Design/methodology/approach
This study presents a web-based solution, the Web-Based Hybrid Intelligent Book Recommender System (W_HybridBook), as a solution that addresses challenges like cold start issues and limited scalability by factoring in user preferences and item similarities in generating book recommendations. The paper improves the traditional hybrid system using Genre-Oriented Profiles (GOPs) instead of original rating profiles of users when determining similarities between individuals.
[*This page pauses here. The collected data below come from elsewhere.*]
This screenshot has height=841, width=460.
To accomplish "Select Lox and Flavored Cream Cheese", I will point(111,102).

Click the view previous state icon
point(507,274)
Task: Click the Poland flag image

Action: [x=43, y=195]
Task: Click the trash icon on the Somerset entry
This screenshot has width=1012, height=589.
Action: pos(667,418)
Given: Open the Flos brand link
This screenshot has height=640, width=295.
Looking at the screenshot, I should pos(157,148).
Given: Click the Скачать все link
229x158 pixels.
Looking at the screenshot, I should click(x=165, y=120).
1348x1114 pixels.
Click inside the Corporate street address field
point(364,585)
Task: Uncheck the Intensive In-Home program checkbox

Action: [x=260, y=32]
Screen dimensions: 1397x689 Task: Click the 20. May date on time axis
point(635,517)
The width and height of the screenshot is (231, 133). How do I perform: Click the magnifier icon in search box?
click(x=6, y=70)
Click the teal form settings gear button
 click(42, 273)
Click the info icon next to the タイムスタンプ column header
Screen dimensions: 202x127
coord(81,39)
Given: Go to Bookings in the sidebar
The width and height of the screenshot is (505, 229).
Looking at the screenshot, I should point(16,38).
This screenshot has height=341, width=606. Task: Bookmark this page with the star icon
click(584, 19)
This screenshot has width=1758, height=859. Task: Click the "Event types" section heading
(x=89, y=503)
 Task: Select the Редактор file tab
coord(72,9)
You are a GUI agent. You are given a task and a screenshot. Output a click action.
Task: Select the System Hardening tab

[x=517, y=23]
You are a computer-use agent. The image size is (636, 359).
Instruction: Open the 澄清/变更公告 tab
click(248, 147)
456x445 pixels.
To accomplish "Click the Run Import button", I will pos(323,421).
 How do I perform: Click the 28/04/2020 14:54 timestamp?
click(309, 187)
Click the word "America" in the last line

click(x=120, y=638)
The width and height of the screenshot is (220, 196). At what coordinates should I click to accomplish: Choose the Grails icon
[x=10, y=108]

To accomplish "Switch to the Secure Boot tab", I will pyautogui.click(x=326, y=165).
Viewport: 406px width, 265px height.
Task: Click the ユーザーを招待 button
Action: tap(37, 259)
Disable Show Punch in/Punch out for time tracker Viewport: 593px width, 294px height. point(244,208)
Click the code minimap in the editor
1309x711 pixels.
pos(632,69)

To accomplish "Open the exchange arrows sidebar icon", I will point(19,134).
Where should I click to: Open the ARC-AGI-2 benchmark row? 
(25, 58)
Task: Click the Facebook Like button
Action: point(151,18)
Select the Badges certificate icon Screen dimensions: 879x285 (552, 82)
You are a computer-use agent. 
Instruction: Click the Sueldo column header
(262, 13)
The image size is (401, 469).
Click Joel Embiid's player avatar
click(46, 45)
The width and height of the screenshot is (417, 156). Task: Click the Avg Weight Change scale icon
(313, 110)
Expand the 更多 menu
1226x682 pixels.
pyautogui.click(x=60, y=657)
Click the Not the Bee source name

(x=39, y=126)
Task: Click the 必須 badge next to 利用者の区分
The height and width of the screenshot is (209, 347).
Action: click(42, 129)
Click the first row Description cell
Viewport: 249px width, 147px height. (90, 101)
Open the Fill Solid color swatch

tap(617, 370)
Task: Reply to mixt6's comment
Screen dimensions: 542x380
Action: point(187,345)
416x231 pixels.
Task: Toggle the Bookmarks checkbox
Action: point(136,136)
Consumption-based genre profiles (W_HybridBook-CBP) are created by assessing whether an item has received any ratings in the dataset, and vote-based genre profiles (W_HybridBook-VBP) are generated by considering the genre categories based on the magnitude of the user’s rating.
Findings
The comparative results indicated that users are quite satisfied with the recommendations generated by W\_HybridBook-VBP profiling, with an average rating of 4.0633 and a precision value of 0.7988. W\_HybridBook-VBP is also the fastest way with respect to the algorithm and recommendation run time.
Originality/value
The proposed W\_HybridBook has been then enhanced by adopting two user profiling strategies to boost the similarity calculation process in the recommendation generation phase. This system provides ranking-based recommendations by mainly integrating well-known collaborative and content-based filtering strategies. A dataset has been collected by considering the preferences of both users and academics at Izmir Bakircay University, which is one of the universities with the highest number of books per student. More importantly, this dataset has been released and become publicly available for future research in the recommender system field.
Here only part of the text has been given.